## WHAT IS BEING ASKED
Output all the data exactly.

## RECORDS
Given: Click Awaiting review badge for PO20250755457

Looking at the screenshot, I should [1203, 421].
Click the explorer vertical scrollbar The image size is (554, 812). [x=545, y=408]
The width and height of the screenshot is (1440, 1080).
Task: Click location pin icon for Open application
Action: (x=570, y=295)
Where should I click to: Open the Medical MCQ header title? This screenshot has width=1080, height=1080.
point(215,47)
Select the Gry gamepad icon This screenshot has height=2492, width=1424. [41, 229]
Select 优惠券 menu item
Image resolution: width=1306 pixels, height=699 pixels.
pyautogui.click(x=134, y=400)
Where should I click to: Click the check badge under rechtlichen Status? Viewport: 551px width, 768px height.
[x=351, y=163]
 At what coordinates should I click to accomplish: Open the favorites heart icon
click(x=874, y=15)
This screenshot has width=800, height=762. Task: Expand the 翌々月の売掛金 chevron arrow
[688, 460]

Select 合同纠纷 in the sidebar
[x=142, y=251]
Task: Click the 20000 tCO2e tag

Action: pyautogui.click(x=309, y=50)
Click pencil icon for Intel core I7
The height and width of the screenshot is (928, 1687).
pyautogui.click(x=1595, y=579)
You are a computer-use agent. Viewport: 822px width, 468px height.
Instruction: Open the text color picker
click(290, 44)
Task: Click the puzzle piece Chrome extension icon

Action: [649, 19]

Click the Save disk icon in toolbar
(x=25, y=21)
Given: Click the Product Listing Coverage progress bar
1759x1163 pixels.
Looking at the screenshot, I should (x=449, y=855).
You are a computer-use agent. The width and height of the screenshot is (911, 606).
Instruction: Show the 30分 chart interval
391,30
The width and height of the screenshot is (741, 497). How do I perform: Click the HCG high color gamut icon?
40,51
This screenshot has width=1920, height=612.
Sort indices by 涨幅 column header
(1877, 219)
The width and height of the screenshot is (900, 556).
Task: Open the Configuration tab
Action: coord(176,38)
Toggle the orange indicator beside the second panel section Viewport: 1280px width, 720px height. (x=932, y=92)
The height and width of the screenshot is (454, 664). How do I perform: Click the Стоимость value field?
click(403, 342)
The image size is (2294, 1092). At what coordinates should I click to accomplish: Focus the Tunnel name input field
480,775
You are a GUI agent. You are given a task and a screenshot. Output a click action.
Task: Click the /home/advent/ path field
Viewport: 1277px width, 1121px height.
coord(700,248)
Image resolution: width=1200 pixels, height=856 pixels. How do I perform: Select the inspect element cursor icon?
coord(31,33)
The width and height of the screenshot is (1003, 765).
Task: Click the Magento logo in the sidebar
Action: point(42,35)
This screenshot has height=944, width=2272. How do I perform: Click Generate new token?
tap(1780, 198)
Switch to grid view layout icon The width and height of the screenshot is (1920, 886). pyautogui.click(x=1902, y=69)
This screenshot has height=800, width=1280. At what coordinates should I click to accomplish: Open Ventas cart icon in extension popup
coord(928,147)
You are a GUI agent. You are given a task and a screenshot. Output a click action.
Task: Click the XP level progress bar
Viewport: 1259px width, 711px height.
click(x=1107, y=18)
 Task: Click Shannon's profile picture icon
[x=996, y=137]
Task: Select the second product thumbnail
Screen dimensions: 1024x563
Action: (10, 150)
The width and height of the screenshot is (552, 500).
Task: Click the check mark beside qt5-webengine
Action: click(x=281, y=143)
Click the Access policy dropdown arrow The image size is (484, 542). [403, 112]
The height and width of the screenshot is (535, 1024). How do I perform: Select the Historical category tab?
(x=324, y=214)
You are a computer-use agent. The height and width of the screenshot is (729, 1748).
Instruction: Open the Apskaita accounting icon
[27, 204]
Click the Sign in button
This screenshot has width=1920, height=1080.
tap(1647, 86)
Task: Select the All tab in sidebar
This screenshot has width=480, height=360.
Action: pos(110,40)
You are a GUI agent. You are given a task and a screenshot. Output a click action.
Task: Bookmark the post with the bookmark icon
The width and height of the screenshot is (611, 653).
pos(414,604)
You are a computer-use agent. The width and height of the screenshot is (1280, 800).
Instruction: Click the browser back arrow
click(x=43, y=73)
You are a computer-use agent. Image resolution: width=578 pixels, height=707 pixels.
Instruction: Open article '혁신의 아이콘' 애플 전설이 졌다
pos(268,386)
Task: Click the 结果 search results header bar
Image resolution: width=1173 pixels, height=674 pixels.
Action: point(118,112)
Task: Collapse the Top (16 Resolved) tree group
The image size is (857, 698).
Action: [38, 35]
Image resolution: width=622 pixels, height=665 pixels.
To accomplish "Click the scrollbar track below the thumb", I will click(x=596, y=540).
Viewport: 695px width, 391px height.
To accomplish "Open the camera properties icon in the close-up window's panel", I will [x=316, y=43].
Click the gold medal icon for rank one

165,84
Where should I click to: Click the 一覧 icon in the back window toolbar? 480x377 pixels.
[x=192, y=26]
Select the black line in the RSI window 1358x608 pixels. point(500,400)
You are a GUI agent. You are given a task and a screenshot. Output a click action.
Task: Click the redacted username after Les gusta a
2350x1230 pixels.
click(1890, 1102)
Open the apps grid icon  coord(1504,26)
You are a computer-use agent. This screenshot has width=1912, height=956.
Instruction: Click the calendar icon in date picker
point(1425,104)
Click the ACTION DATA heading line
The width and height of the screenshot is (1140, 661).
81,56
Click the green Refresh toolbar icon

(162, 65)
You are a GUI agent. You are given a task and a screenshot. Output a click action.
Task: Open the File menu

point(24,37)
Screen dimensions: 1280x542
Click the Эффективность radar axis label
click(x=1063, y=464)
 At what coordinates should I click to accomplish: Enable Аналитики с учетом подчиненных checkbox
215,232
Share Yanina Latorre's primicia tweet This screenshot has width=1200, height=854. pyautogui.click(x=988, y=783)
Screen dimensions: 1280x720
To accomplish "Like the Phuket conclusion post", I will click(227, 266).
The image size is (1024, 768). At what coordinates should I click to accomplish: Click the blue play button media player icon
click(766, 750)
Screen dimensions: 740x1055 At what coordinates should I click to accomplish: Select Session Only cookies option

## SOLVED EXERCISE
Given: Click Awaiting review badge for PO20250755457

Looking at the screenshot, I should [1203, 421].
Click the explorer vertical scrollbar The image size is (554, 812). [x=545, y=408]
The width and height of the screenshot is (1440, 1080).
Task: Click location pin icon for Open application
Action: (x=570, y=295)
Where should I click to: Open the Medical MCQ header title? This screenshot has width=1080, height=1080.
point(215,47)
Select the Gry gamepad icon This screenshot has height=2492, width=1424. [41, 229]
Select 优惠券 menu item
Image resolution: width=1306 pixels, height=699 pixels.
pyautogui.click(x=134, y=400)
Where should I click to: Click the check badge under rechtlichen Status? Viewport: 551px width, 768px height.
[x=351, y=163]
 At what coordinates should I click to accomplish: Open the favorites heart icon
click(x=874, y=15)
This screenshot has width=800, height=762. Task: Expand the 翌々月の売掛金 chevron arrow
[688, 460]

Select 合同纠纷 in the sidebar
[x=142, y=251]
Task: Click the 20000 tCO2e tag

Action: pyautogui.click(x=309, y=50)
Click pencil icon for Intel core I7
The height and width of the screenshot is (928, 1687).
pyautogui.click(x=1595, y=579)
You are a computer-use agent. Viewport: 822px width, 468px height.
Instruction: Open the text color picker
click(290, 44)
Task: Click the puzzle piece Chrome extension icon

Action: [649, 19]

Click the Save disk icon in toolbar
(x=25, y=21)
Given: Click the Product Listing Coverage progress bar
1759x1163 pixels.
Looking at the screenshot, I should (x=449, y=855).
You are a computer-use agent. The width and height of the screenshot is (911, 606).
Instruction: Show the 30分 chart interval
391,30
The width and height of the screenshot is (741, 497). How do I perform: Click the HCG high color gamut icon?
40,51
This screenshot has width=1920, height=612.
Sort indices by 涨幅 column header
(1877, 219)
The width and height of the screenshot is (900, 556).
Task: Open the Configuration tab
Action: coord(176,38)
Toggle the orange indicator beside the second panel section Viewport: 1280px width, 720px height. (x=932, y=92)
The height and width of the screenshot is (454, 664). How do I perform: Click the Стоимость value field?
click(403, 342)
The image size is (2294, 1092). At what coordinates should I click to accomplish: Focus the Tunnel name input field
480,775
You are a GUI agent. You are given a task and a screenshot. Output a click action.
Task: Click the /home/advent/ path field
Viewport: 1277px width, 1121px height.
coord(700,248)
Image resolution: width=1200 pixels, height=856 pixels. How do I perform: Select the inspect element cursor icon?
coord(31,33)
The width and height of the screenshot is (1003, 765).
Task: Click the Magento logo in the sidebar
Action: point(42,35)
This screenshot has height=944, width=2272. How do I perform: Click Generate new token?
tap(1780, 198)
Switch to grid view layout icon The width and height of the screenshot is (1920, 886). pyautogui.click(x=1902, y=69)
This screenshot has height=800, width=1280. At what coordinates should I click to accomplish: Open Ventas cart icon in extension popup
coord(928,147)
You are a GUI agent. You are given a task and a screenshot. Output a click action.
Task: Click the XP level progress bar
Viewport: 1259px width, 711px height.
click(x=1107, y=18)
 Task: Click Shannon's profile picture icon
[x=996, y=137]
Task: Select the second product thumbnail
Screen dimensions: 1024x563
Action: (10, 150)
The width and height of the screenshot is (552, 500).
Task: Click the check mark beside qt5-webengine
Action: click(x=281, y=143)
Click the Access policy dropdown arrow The image size is (484, 542). [403, 112]
The height and width of the screenshot is (535, 1024). How do I perform: Select the Historical category tab?
(x=324, y=214)
You are a computer-use agent. The height and width of the screenshot is (729, 1748).
Instruction: Open the Apskaita accounting icon
[27, 204]
Click the Sign in button
This screenshot has width=1920, height=1080.
tap(1647, 86)
Task: Select the All tab in sidebar
This screenshot has width=480, height=360.
Action: pos(110,40)
You are a GUI agent. You are given a task and a screenshot. Output a click action.
Task: Bookmark the post with the bookmark icon
The width and height of the screenshot is (611, 653).
pos(414,604)
You are a computer-use agent. The width and height of the screenshot is (1280, 800).
Instruction: Click the browser back arrow
click(x=43, y=73)
You are a computer-use agent. Image resolution: width=578 pixels, height=707 pixels.
Instruction: Open article '혁신의 아이콘' 애플 전설이 졌다
pos(268,386)
Task: Click the 结果 search results header bar
Image resolution: width=1173 pixels, height=674 pixels.
Action: point(118,112)
Task: Collapse the Top (16 Resolved) tree group
The image size is (857, 698).
Action: [38, 35]
Image resolution: width=622 pixels, height=665 pixels.
To accomplish "Click the scrollbar track below the thumb", I will click(x=596, y=540).
Viewport: 695px width, 391px height.
To accomplish "Open the camera properties icon in the close-up window's panel", I will [x=316, y=43].
Click the gold medal icon for rank one

165,84
Where should I click to: Click the 一覧 icon in the back window toolbar? 480x377 pixels.
[x=192, y=26]
Select the black line in the RSI window 1358x608 pixels. point(500,400)
You are a GUI agent. You are given a task and a screenshot. Output a click action.
Task: Click the redacted username after Les gusta a
2350x1230 pixels.
click(1890, 1102)
Open the apps grid icon  coord(1504,26)
You are a computer-use agent. This screenshot has width=1912, height=956.
Instruction: Click the calendar icon in date picker
point(1425,104)
Click the ACTION DATA heading line
The width and height of the screenshot is (1140, 661).
81,56
Click the green Refresh toolbar icon

(162, 65)
You are a GUI agent. You are given a task and a screenshot. Output a click action.
Task: Open the File menu

point(24,37)
Screen dimensions: 1280x542
Click the Эффективность radar axis label
click(x=1063, y=464)
 At what coordinates should I click to accomplish: Enable Аналитики с учетом подчиненных checkbox
215,232
Share Yanina Latorre's primicia tweet This screenshot has width=1200, height=854. pyautogui.click(x=988, y=783)
Screen dimensions: 1280x720
To accomplish "Like the Phuket conclusion post", I will click(227, 266).
The image size is (1024, 768). At what coordinates should I click to accomplish: Click the blue play button media player icon
click(766, 750)
Screen dimensions: 740x1055 At what coordinates should I click to accomplish: Select Session Only cookies option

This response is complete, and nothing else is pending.